* _AVAILABLE DATA_
········

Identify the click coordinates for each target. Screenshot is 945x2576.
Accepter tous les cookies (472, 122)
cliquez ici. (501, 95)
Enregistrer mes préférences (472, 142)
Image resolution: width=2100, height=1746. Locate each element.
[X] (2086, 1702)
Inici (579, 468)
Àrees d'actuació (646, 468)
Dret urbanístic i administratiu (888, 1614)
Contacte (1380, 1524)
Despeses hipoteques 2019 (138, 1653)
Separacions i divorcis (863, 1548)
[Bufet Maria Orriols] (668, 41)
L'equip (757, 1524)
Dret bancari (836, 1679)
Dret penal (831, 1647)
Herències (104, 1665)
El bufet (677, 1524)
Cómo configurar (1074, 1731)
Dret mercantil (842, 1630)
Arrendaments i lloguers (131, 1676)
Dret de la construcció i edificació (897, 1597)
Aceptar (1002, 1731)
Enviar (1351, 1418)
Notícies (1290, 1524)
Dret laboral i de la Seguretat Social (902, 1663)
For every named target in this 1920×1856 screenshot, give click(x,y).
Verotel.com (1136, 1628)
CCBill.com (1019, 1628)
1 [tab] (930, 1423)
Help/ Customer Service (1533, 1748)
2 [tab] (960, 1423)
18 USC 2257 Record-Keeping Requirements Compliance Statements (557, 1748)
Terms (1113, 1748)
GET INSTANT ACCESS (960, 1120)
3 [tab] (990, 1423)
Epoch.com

········

* _WHAT THE EXERCISE ASKS_
Give back, word for word, the lines of the records that run from the one holding "Herències (104, 1665)" to the very last.

* _SOLUTION FOR THIS EXERCISE_
Herències (104, 1665)
El bufet (677, 1524)
Cómo configurar (1074, 1731)
Dret mercantil (842, 1630)
Arrendaments i lloguers (131, 1676)
Dret de la construcció i edificació (897, 1597)
Aceptar (1002, 1731)
Enviar (1351, 1418)
Notícies (1290, 1524)
Dret laboral i de la Seguretat Social (902, 1663)
For every named target in this 1920×1856 screenshot, give click(x,y).
Verotel.com (1136, 1628)
CCBill.com (1019, 1628)
1 [tab] (930, 1423)
Help/ Customer Service (1533, 1748)
2 [tab] (960, 1423)
18 USC 2257 Record-Keeping Requirements Compliance Statements (557, 1748)
Terms (1113, 1748)
GET INSTANT ACCESS (960, 1120)
3 [tab] (990, 1423)
Epoch.com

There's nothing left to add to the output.